Determined to be an actress, Fontanne made her stage debut at age 12 as one of a bevy of children in the play Edwin Drood, starring Sir Herbert Beerbohm Tree in 1899. Until then, her parents had discouraged her from pursuing her theatrical goal, but, after seeing her live on a London stage, they relented. Thereafter, she appeared in similar bit parts with the French actor Coquelin and with Lewis Waller in a revival of Monsieur Beaucaire. At 17, Fontanne managed to secure an introduction to Dame Ellen Terry , then the leading actress of the English stage, who, impressed by Lynn's reading of one of Portia's scenes from The Merchant of Venice, allowed Fontanne to join a select group of young women to whom she taught acting, and who then secured her a role in a London Christmas Pantomime at the Drury Lane Theater in 1904. Fontanne's first appearance outside of London was on tour with Terry in the popular Alice-Sit-by-the-Fire.
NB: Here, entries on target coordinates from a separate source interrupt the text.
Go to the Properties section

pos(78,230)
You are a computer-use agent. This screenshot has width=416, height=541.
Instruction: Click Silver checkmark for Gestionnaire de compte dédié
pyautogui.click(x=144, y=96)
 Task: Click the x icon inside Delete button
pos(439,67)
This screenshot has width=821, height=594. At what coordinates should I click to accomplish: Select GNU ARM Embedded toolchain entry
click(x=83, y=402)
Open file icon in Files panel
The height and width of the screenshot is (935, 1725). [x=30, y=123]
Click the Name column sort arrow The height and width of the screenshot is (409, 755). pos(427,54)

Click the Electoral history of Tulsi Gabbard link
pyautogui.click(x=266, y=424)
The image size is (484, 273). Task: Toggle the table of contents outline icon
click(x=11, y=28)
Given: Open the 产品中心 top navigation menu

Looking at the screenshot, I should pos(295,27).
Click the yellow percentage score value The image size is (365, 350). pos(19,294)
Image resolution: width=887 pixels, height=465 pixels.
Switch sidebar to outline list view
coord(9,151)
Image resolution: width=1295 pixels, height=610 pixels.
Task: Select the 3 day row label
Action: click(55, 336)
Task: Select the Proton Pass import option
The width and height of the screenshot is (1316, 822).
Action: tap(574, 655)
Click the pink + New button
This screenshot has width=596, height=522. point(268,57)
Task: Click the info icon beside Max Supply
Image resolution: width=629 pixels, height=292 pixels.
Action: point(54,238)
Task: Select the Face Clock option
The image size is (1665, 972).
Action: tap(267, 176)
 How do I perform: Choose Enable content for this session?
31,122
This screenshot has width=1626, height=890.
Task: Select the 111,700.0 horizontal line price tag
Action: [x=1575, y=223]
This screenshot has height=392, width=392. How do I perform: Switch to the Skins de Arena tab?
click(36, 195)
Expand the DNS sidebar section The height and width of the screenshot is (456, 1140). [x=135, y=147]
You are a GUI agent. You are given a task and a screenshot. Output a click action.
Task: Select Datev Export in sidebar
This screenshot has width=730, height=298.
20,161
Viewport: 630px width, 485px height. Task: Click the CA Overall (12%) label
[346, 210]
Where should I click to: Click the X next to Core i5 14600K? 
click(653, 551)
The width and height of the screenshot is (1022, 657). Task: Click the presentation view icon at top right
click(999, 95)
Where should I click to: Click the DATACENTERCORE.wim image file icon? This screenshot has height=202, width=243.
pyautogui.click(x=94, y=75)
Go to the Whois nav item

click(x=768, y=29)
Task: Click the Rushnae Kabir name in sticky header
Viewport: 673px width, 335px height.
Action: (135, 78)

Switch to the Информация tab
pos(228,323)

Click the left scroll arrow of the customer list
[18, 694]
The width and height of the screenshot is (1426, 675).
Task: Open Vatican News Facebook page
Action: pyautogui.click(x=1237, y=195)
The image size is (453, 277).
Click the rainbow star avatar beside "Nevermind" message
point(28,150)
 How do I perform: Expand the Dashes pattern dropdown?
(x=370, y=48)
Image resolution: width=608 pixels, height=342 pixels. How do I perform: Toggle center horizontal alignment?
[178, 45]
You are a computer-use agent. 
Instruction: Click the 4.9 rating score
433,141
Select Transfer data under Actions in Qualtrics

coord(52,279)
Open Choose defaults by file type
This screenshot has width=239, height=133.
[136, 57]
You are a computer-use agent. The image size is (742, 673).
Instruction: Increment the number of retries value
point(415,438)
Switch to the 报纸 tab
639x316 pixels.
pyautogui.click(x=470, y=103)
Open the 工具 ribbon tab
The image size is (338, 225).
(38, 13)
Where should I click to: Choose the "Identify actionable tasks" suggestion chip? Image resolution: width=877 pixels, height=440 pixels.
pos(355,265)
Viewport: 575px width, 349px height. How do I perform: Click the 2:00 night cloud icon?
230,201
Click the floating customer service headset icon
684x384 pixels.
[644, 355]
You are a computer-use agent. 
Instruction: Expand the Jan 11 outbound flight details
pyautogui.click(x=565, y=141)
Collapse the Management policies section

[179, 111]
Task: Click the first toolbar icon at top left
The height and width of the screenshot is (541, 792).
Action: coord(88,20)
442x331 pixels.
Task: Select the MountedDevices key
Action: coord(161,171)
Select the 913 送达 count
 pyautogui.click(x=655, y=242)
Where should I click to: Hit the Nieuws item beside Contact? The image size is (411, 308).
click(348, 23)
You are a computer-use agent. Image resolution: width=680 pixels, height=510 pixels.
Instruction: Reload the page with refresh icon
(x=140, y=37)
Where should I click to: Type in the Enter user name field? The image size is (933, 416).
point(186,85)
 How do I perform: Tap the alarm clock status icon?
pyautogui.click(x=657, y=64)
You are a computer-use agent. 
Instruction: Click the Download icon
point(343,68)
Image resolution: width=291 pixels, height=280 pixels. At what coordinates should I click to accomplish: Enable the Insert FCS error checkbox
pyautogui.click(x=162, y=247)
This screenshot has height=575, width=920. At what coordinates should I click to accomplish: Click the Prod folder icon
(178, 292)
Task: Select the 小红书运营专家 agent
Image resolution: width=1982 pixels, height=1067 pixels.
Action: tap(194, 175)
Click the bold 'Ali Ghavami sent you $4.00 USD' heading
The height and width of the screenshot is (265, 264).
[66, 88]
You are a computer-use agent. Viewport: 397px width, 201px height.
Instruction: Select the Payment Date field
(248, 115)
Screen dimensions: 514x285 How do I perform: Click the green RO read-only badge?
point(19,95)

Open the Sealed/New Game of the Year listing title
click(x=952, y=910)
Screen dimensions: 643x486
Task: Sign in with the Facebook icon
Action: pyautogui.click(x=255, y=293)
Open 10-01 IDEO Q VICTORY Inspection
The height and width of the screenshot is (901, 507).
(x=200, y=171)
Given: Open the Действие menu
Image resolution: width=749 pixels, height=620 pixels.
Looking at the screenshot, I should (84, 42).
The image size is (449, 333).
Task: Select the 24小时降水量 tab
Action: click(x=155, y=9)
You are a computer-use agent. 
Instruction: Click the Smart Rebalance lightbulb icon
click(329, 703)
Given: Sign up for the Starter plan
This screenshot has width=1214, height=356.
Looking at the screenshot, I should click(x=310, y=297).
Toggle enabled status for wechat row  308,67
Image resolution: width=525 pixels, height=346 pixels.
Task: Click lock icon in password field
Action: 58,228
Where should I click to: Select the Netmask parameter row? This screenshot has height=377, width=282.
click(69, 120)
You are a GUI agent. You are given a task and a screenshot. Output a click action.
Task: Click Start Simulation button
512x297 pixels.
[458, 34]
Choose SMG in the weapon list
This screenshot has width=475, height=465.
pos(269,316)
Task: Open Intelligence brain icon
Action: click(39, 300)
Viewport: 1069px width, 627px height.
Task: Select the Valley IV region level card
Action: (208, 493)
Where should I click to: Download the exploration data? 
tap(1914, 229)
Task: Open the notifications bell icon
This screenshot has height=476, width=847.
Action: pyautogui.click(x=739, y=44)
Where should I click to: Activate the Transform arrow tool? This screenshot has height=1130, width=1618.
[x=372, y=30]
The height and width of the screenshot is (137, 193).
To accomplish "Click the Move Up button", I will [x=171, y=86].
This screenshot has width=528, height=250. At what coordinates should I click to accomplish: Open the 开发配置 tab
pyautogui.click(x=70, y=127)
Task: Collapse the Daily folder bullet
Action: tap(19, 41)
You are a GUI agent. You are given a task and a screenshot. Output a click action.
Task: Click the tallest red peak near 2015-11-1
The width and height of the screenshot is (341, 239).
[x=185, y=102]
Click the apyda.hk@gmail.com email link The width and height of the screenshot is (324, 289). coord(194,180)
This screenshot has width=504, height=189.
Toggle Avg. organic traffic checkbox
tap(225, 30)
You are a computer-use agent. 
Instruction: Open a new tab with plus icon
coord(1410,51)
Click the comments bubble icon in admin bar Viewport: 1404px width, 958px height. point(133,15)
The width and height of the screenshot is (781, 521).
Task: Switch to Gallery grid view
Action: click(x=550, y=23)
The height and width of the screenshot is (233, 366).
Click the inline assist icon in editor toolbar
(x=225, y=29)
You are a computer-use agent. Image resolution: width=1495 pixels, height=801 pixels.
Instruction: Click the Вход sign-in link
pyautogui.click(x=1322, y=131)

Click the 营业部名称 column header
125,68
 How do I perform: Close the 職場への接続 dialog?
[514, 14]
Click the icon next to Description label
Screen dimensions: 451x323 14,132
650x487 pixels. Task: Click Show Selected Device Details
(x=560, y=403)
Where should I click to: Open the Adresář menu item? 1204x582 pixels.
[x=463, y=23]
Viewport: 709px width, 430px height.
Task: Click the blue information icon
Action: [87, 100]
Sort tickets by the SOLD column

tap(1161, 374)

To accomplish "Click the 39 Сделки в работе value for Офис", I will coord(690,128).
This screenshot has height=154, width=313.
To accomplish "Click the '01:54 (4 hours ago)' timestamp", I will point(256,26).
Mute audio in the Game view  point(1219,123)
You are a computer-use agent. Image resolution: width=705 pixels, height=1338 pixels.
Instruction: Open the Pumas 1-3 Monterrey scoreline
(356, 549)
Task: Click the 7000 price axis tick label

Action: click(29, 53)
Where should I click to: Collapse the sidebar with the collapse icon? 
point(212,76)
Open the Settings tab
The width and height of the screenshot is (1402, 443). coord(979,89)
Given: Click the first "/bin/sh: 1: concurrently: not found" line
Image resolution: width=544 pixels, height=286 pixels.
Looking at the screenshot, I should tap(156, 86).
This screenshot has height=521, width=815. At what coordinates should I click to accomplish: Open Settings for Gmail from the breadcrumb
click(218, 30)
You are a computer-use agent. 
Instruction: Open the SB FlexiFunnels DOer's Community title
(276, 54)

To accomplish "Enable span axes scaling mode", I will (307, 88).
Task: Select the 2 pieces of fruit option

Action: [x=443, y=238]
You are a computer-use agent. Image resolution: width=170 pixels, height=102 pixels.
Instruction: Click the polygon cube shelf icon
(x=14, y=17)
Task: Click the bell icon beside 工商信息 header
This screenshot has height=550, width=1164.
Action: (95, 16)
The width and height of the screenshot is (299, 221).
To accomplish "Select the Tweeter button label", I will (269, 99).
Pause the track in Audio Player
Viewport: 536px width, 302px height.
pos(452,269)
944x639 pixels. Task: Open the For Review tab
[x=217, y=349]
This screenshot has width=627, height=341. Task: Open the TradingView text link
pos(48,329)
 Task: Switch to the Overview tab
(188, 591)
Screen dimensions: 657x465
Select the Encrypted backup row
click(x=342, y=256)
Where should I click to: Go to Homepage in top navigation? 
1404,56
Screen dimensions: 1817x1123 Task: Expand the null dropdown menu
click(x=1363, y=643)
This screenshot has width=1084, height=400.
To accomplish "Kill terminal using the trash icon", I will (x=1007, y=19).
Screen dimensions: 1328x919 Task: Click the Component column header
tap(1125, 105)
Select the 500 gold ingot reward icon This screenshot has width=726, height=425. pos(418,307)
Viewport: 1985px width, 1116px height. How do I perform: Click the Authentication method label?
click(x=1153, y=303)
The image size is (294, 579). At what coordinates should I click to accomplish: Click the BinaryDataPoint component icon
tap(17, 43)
Fontanne's big break came shortly thereafter, when she was one of 15 who read for the title role in Somerset Maugham's Lady Frederick. Cast in the part, she appeared in the "first" (main) company to take the popular play on tour (1909). After a season touring the provinces, Fontanne secured another tour with Weedon Grossmith in Mrs. Preedy and the Countess. In 1910, she journeyed to America to appear in Mrs. Preedy, which opened at the long-gone Belasco Theater on Lafayette Square in Washington, D.C., and then moved to New York. There it lasted a scant 24 performances, after which Fontanne returned to London.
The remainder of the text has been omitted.